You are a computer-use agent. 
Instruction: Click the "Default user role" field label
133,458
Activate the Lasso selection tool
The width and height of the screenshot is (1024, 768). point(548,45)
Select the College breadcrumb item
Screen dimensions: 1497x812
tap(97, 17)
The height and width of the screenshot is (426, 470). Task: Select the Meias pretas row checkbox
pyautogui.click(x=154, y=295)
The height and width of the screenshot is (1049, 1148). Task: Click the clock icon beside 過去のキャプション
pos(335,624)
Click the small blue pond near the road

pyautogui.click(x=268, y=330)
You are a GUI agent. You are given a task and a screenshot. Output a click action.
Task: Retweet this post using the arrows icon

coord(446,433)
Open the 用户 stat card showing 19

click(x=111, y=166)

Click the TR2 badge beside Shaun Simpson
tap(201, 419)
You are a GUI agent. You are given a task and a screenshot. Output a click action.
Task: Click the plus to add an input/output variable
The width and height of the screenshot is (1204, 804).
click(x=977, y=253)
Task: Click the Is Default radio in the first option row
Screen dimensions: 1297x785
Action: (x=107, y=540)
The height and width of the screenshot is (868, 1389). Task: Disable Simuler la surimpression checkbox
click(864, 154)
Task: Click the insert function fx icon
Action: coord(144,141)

============================================================

THE EXERCISE -
Output the entries between the line containing "Activate the Lasso selection tool" and the line containing "Action: (x=107, y=540)", inclusive, as a numbered list with blank lines omitted.

ANSWER IN FULL -
1. Activate the Lasso selection tool
2. The width and height of the screenshot is (1024, 768). point(548,45)
3. Select the College breadcrumb item
4. Screen dimensions: 1497x812
5. tap(97, 17)
6. The height and width of the screenshot is (426, 470). Task: Select the Meias pretas row checkbox
7. pyautogui.click(x=154, y=295)
8. The height and width of the screenshot is (1049, 1148). Task: Click the clock icon beside 過去のキャプション
9. pos(335,624)
10. Click the small blue pond near the road
11. pyautogui.click(x=268, y=330)
12. You are a GUI agent. You are given a task and a screenshot. Output a click action.
13. Task: Retweet this post using the arrows icon
14. coord(446,433)
15. Open the 用户 stat card showing 19
16. click(x=111, y=166)
17. Click the TR2 badge beside Shaun Simpson
18. tap(201, 419)
19. You are a GUI agent. You are given a task and a screenshot. Output a click action.
20. Task: Click the plus to add an input/output variable
21. The width and height of the screenshot is (1204, 804).
22. click(x=977, y=253)
23. Task: Click the Is Default radio in the first option row
24. Screen dimensions: 1297x785
25. Action: (x=107, y=540)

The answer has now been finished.